The latest addition to the Meta Training Inference Accelerator (MTIA) family claims a 3x higher performance and a 1.5x power efficiency advantage over the first-gen part, which our friends at The Next Platform analyzed last year.

According to Meta, the second-generation chip, which we’re going to call MTIA v2 for the sake of consistency, was designed to balance compute, memory capacity, and bandwidth to get the best possible performance for the hyperscaler’s internal ranking and recommender models.

Digging into the design, the accelerator features an 8×8 grid of processing elements (PEs) which together offer a 3.5x higher dense compute performance or 7x higher performance with sparsity enabled compared to MTIA v1.
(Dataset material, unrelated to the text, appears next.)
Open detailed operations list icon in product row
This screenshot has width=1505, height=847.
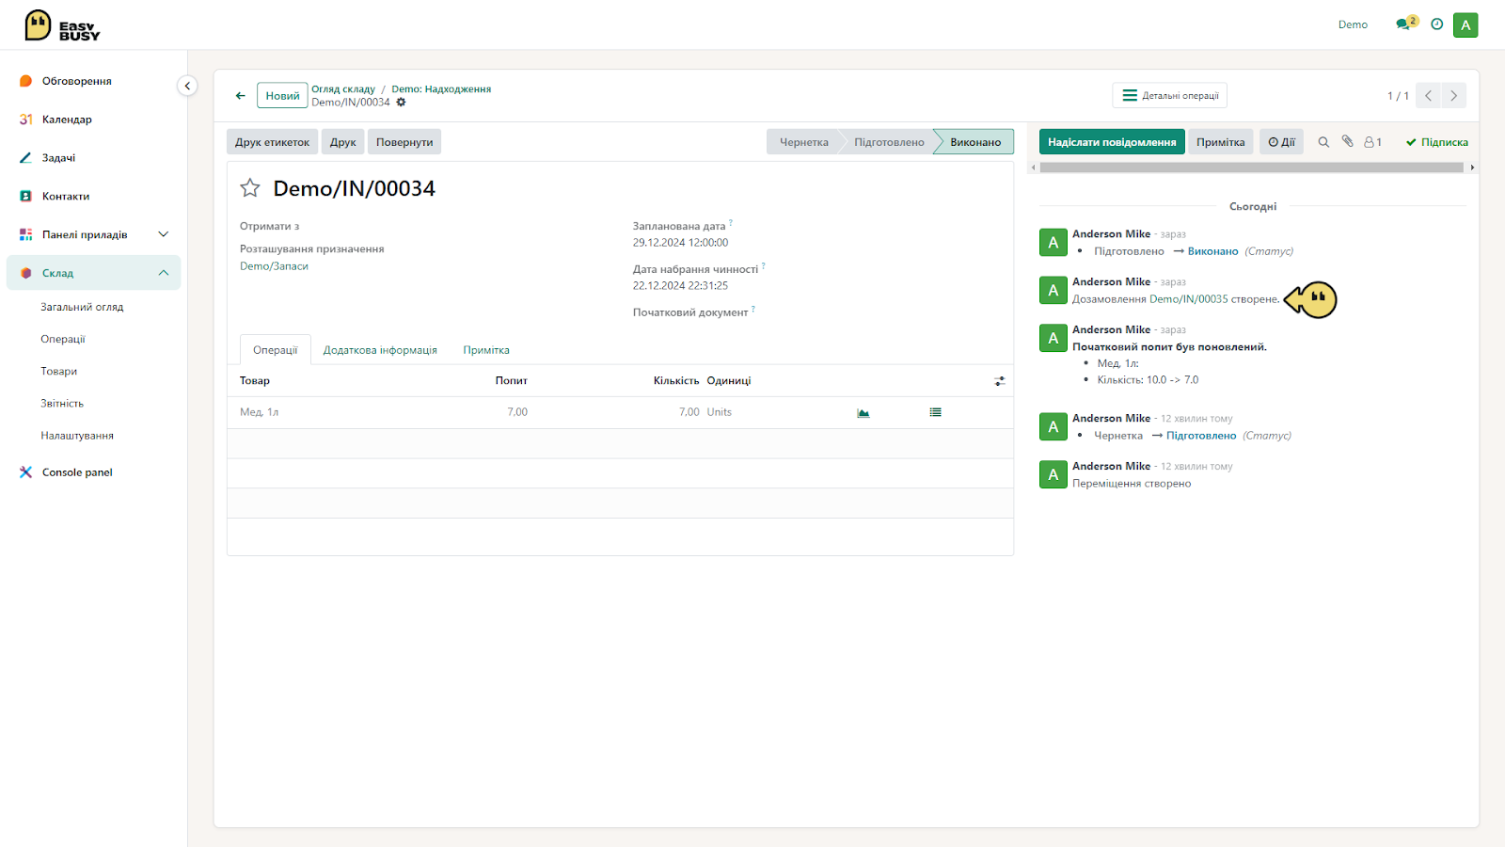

Meta's AI accelerators are already powering the hyperscaler's ranking and recommender models

Meta’s latest AI accelerator, above, are already powering the hyperscaler’s ranking and recommender models – Click to enlarge. Source: Meta

Beyond using a smaller 5nm TSMC process node and boosting the clock speed from 800MHz to 1.35GHz, Meta notes several architectural and design improvements that contributed to the latest part’s performance gains. These include support for sparse computation, more on-die and off-die memory, and an upgraded network-on-chip (NoC) with twice the bandwidth of the old model. Here’s how the first and second generation compare:

	MTIA v1	MTIA v2
Process tech	7nm TSMC	5nm TSMC
Die area	373mm²	421mm²
PEs	8×8 grid	8×8 grid
Clock speed	800MHz	1.35GHz
INT8 perf	102 TOPS	354/708* TOPS
FP16/BF16 perf	51.2 TFLOPS	177/354* TFLOPS
PE mem	128KB per PE	384KB per PE
On-chip mem	128MB	256MB
Off-chip mem	64GB	128GB
Off-chip mem BW	176GB/s	204GB/s
Connectivity	8x PCIe Gen 4.0 – 16GB/s	8x PCIe Gen 5.0 – 32GB/s
TDP	25W	90W

* Sparse performance. You can find a full breakdown of both chips here.

It should be noted that the MTIA v2 won’t eliminate the web goliath’s need for GPUs. Meta supremo Mark Zuckerberg has previously said his mega-corporation will deploy 350,000 Nvidia H100 accelerators and will have the equivalent of 600,000 H100s operational by year’s end.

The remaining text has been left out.